Este relato bíblico lo hemos conocido, a lo largo de los siglos, por medio de un único punto de vista, el de Abraham. Pero aquí el autor vallisoletano toma una decisión: narrar a través de la mirada y los sentimientos de Isaac, víctima de aquel frustrado sacrificio; víctima también de las consecuencias derivadas del mismo. El relato original refiere la historia de Abraham, que es bendecido por Dios con un hijo cuando es ya un anciano decrépito que ha apartado la esperanza de tener un descendiente. Entonces es puesto a prueba por su divinidad, quien le pide el sacrificio de su primogénito, Isaac, aunque lo detiene cuando va a ejecutar tal deseo, dándose por satisfecho con la lealtad mostrada.
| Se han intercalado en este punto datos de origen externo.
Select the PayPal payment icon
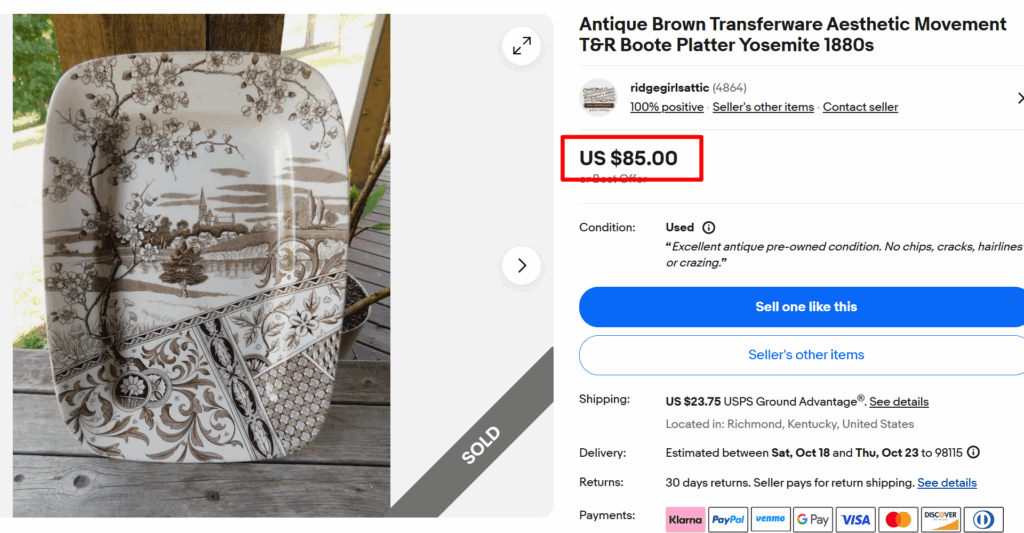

Valiéndose de un estilo singular, con versículos que configuran una estructura de preguntas (realizadas por un grupo de criadas fallecidas que cuidaron de Isaac en su infancia) y respuestas por parte del ahora protagonista de esta revisión del relato, se establece una descripción única de la relación entre un padre y un hijo, donde las grandes cuestiones que colman la literatura y la existencia humana son sometidas a un juicio no realizado hasta entonces. La naturalidad con que Martín Garzo introduce esos temas de eterna especulación da a la novela un aire fresco, a pesar de que sea una antigua historia bíblica el pilar central de la narración. El miedo y la atracción que se desprenden de la muerte, el desconocimiento que envuelve al amor, los distintos dilemas que plantea la fe ciega o el contraste entre diferentes naturalezas… Todo es evaluado bajo la mirada sincera de un Isaac que se atreve, de esta manera, a poner voz a sus sentimientos.
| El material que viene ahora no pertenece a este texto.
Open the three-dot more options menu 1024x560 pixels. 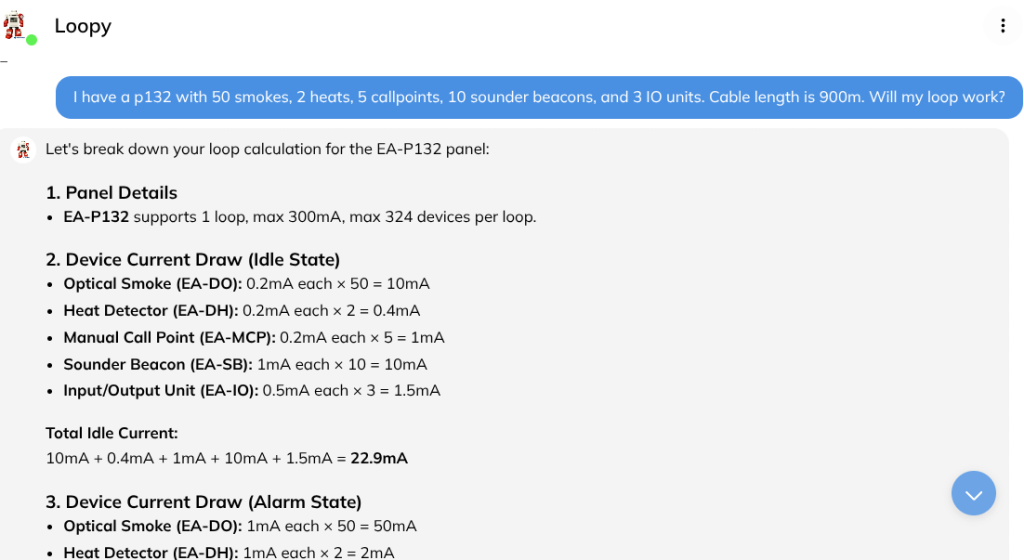tap(1002, 26)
La relación entre Abraham e Isaac aparece dibujada con fuerza, pero no es el único elemento a destacar en esta obra. Otros personajes construidos con más de una arista ayudan a entender, o a contemplar al menos, el panorama sometido a examen bajo un punto de vista tan singular como el que se ofrece. Los comportamientos de unos contrastan con los de otros, pero no solo eso; lo que en una primera parte del relato se mostraba de una manera, es susceptible de cambiar radicalmente llegados a otro punto de la historia. Todo es voluble: los sentimientos, las actitudes, las impresiones que unas personas causan a otras; incluso la misma muerte. Ese lugar tan familiar como desconocido donde quizás no haya amor. Hasta que se demuestre lo contrario.